▶ [Assigned task]
The result should be the lines from the one that contains "Task: Open second" to the final line of the entries below, copied exactly and with no pictures.

Stored entries:
________________________________________

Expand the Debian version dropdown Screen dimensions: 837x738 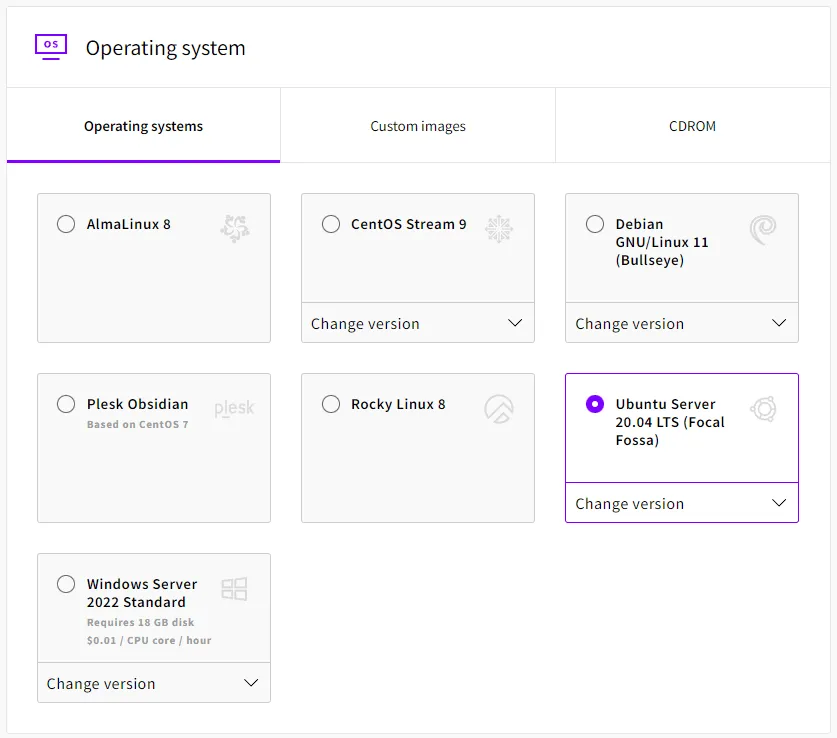(x=681, y=323)
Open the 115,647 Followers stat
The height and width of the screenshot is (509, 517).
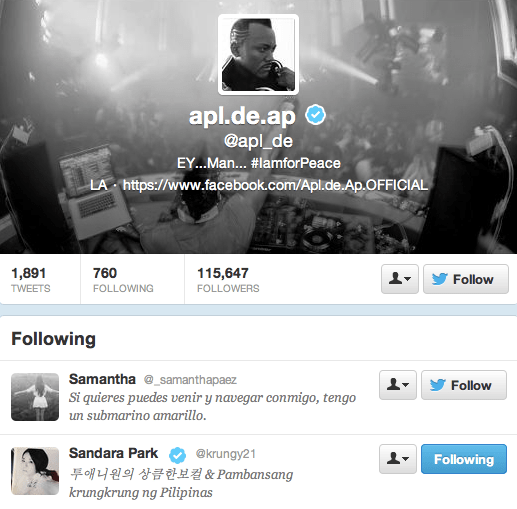(x=228, y=280)
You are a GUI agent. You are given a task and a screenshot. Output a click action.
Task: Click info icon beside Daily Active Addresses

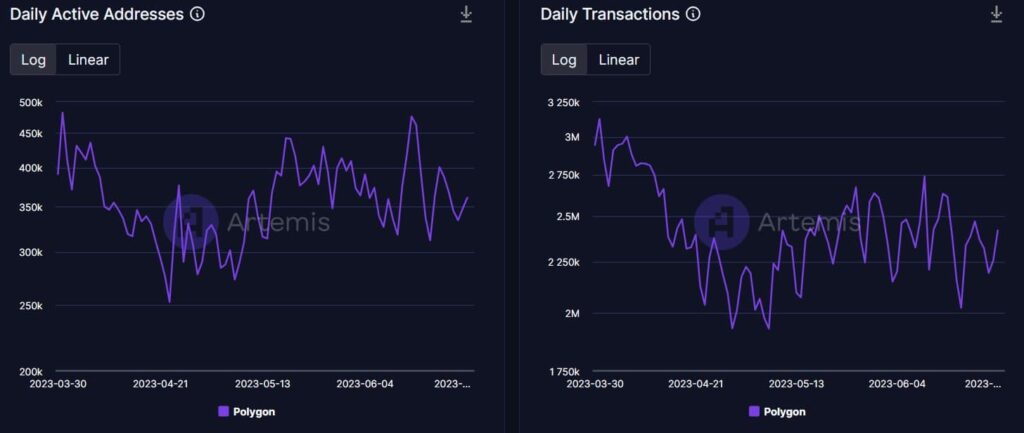(197, 14)
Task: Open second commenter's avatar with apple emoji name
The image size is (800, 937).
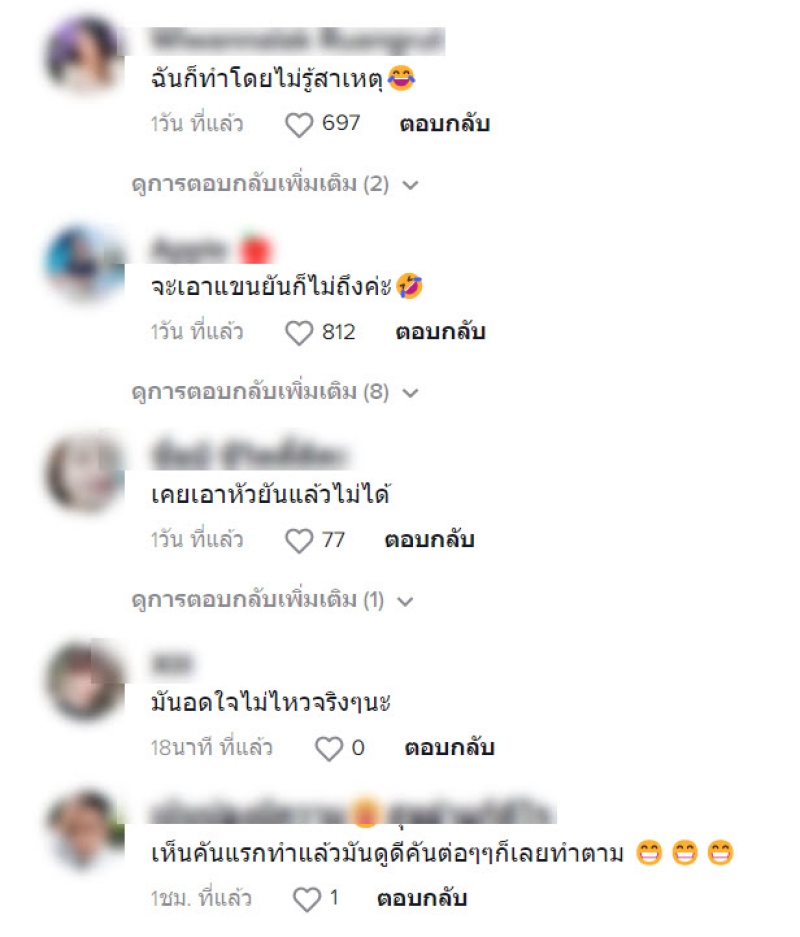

________________________________________

▶ [Expected answer]
Task: Open second commenter's avatar with apple emoji name
The image size is (800, 937).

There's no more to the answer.